TASK BRIEF
Restate word for word each line of the data, starting at the one containing "Task: Go to the Summary tab" and running through the last.

RECORDED INFORMATION

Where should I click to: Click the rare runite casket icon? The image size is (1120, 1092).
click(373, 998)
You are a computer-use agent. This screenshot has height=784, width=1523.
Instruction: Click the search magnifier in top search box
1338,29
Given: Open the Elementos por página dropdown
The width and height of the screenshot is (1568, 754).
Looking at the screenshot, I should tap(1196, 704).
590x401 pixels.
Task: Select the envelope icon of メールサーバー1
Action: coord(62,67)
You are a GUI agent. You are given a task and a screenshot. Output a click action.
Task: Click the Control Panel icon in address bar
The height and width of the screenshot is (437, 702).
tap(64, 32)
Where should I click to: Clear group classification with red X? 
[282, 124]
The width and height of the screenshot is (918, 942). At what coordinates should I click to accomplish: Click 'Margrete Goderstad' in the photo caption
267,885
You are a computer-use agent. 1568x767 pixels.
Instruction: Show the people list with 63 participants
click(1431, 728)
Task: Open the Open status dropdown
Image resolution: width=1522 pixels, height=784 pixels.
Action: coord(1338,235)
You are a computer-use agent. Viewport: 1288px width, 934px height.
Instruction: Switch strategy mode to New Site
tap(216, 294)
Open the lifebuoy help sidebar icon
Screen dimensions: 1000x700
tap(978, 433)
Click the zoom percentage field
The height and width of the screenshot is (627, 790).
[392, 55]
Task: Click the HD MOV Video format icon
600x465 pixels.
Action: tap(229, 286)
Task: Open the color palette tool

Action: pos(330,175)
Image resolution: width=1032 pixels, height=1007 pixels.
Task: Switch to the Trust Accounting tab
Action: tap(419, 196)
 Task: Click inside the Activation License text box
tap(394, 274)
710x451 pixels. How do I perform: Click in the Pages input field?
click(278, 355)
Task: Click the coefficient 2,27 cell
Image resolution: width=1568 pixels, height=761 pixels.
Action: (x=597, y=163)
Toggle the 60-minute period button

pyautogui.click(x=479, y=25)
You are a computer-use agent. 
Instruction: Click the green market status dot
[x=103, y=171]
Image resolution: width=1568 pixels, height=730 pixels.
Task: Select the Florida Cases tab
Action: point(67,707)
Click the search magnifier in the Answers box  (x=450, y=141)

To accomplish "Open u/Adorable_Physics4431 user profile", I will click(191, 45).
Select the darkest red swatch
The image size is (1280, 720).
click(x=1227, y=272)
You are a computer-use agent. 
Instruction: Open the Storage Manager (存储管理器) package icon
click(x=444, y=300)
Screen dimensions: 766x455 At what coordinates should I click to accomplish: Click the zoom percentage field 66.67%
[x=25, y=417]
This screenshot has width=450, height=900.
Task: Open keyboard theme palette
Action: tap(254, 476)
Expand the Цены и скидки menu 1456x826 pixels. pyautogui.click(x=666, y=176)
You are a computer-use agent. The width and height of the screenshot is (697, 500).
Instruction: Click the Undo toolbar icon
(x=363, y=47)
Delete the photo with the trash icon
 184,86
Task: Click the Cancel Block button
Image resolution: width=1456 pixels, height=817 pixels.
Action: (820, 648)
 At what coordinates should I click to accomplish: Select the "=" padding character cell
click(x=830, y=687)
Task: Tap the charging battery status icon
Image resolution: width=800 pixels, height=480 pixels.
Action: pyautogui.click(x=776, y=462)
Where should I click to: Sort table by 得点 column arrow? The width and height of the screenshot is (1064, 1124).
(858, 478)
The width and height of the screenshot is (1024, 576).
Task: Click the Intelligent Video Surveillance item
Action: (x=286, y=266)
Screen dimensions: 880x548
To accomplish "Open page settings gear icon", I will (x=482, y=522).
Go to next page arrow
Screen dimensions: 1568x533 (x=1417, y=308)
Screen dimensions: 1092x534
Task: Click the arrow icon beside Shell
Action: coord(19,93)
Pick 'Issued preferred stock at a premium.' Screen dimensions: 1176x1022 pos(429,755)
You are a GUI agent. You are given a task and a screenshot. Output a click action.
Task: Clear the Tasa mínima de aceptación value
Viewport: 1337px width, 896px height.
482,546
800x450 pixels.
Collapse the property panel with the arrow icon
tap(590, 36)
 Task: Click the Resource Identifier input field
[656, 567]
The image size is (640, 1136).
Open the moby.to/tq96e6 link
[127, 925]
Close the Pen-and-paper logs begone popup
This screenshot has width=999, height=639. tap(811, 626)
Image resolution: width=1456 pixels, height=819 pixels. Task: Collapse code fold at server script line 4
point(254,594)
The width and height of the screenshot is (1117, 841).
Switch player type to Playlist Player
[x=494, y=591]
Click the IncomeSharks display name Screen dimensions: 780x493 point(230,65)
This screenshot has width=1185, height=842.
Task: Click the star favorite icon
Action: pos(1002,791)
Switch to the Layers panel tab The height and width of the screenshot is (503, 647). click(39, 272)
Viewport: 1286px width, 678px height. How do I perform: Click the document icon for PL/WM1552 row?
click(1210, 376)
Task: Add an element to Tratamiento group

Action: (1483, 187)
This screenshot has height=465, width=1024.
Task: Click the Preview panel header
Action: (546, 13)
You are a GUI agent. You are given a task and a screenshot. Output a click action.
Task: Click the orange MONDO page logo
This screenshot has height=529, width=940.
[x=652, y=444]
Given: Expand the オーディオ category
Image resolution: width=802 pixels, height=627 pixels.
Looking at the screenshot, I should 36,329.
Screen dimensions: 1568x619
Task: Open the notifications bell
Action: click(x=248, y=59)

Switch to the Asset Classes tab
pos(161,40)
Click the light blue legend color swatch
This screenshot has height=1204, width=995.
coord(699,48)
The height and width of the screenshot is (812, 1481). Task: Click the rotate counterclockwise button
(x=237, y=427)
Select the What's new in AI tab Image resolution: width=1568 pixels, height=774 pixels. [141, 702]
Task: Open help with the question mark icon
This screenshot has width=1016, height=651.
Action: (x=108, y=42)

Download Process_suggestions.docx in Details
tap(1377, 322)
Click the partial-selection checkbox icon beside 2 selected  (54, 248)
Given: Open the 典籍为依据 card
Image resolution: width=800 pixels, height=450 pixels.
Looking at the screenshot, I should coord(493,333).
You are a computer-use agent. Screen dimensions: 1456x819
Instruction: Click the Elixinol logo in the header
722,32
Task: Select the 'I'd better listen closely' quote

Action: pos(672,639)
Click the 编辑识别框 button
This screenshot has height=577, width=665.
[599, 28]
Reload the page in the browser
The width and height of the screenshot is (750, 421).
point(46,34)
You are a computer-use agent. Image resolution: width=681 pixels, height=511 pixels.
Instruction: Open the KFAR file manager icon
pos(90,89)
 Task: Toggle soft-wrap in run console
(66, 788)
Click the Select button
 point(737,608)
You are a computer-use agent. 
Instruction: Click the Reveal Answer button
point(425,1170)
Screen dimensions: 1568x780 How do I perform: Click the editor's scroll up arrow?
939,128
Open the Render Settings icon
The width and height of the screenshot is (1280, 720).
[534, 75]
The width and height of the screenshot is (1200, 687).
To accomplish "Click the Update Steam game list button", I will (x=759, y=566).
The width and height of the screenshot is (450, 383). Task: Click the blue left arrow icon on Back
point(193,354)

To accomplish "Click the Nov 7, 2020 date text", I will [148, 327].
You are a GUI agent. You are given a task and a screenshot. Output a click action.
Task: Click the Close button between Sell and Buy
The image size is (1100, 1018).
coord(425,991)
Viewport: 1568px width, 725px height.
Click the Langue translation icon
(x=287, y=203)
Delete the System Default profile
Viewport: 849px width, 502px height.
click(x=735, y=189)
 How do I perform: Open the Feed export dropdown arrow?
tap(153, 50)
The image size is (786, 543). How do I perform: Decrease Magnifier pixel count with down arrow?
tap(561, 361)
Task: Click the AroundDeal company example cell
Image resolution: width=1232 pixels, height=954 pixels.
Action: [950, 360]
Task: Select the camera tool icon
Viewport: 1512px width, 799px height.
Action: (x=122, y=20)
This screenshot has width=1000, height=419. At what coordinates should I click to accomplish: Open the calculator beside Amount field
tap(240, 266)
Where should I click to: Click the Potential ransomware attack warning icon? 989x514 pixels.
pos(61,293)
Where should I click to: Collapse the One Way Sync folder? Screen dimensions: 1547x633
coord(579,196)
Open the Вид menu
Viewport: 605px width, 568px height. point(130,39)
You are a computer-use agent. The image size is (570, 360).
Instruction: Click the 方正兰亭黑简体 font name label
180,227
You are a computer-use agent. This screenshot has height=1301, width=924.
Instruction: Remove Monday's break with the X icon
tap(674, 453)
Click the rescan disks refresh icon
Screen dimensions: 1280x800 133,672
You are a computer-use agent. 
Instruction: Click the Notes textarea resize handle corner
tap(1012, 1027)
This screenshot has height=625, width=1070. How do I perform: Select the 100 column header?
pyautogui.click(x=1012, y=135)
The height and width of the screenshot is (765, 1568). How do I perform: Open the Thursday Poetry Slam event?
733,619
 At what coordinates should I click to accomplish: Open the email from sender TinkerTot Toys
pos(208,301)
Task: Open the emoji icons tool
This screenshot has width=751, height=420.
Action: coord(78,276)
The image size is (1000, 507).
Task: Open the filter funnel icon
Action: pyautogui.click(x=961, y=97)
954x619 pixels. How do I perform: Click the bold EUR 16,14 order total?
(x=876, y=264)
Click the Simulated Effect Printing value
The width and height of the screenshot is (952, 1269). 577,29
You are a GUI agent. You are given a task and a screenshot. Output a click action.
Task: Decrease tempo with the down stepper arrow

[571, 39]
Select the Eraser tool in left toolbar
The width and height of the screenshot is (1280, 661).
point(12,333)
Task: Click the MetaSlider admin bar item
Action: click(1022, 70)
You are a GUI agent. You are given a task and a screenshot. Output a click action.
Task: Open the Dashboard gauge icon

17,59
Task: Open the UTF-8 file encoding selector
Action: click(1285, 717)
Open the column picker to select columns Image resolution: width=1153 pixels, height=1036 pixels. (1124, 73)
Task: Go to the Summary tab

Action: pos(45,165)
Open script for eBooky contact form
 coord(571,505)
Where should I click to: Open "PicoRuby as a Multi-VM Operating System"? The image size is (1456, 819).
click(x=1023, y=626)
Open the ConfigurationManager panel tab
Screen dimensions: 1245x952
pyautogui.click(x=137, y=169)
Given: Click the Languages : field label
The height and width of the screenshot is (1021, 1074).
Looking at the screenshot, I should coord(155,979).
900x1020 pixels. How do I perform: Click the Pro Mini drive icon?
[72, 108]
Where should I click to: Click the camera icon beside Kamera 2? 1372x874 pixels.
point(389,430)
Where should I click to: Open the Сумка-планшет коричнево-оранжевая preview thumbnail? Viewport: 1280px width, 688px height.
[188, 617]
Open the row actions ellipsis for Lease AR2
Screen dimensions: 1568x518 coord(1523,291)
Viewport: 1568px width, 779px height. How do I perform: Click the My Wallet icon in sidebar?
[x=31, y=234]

RESULT OF THIS EXERCISE
Task: Go to the Summary tab

Action: pos(45,165)
Open script for eBooky contact form
 coord(571,505)
Where should I click to: Open "PicoRuby as a Multi-VM Operating System"? The image size is (1456, 819).
click(x=1023, y=626)
Open the ConfigurationManager panel tab
Screen dimensions: 1245x952
pyautogui.click(x=137, y=169)
Given: Click the Languages : field label
The height and width of the screenshot is (1021, 1074).
Looking at the screenshot, I should coord(155,979).
900x1020 pixels. How do I perform: Click the Pro Mini drive icon?
[72, 108]
Where should I click to: Click the camera icon beside Kamera 2? 1372x874 pixels.
point(389,430)
Where should I click to: Open the Сумка-планшет коричнево-оранжевая preview thumbnail? Viewport: 1280px width, 688px height.
[188, 617]
Open the row actions ellipsis for Lease AR2
Screen dimensions: 1568x518 coord(1523,291)
Viewport: 1568px width, 779px height. How do I perform: Click the My Wallet icon in sidebar?
[x=31, y=234]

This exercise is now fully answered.